§ Requirement
Nothing outside the range is wanted. Repeat exactly the lines below from the one with "info@latimersoflangholm.co.uk (125, 99)" through the one with "Sitemap (224, 879)".

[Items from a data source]
"""
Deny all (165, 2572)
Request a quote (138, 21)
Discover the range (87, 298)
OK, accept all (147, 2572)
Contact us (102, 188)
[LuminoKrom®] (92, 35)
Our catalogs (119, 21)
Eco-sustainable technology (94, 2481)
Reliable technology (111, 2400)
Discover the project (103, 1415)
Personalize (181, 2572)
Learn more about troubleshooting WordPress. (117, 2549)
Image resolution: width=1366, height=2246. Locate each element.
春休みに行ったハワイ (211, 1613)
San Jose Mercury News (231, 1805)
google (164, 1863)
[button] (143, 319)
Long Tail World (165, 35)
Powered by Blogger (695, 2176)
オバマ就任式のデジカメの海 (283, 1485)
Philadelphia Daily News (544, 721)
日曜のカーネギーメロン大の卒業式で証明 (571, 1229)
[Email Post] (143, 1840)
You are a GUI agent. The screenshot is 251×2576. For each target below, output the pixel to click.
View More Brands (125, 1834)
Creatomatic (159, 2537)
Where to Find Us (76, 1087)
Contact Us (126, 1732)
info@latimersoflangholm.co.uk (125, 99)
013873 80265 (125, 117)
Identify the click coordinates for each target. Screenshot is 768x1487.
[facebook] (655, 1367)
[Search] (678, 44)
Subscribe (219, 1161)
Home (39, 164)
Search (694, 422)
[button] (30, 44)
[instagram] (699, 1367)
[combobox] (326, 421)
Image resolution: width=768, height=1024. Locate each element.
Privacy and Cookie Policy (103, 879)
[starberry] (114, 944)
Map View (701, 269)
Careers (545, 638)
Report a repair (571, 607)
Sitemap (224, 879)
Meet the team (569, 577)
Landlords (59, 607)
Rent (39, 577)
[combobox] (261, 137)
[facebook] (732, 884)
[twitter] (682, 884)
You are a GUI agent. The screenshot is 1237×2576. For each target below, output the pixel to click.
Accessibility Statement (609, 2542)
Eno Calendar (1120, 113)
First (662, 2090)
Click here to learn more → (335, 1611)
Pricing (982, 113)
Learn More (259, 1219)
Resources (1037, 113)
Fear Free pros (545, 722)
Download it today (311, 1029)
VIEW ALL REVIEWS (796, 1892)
"""
§ Result of this exercise
info@latimersoflangholm.co.uk (125, 99)
013873 80265 (125, 117)
Identify the click coordinates for each target. Screenshot is 768x1487.
[facebook] (655, 1367)
[Search] (678, 44)
Subscribe (219, 1161)
Home (39, 164)
Search (694, 422)
[button] (30, 44)
[instagram] (699, 1367)
[combobox] (326, 421)
Image resolution: width=768, height=1024. Locate each element.
Privacy and Cookie Policy (103, 879)
[starberry] (114, 944)
Map View (701, 269)
Careers (545, 638)
Report a repair (571, 607)
Sitemap (224, 879)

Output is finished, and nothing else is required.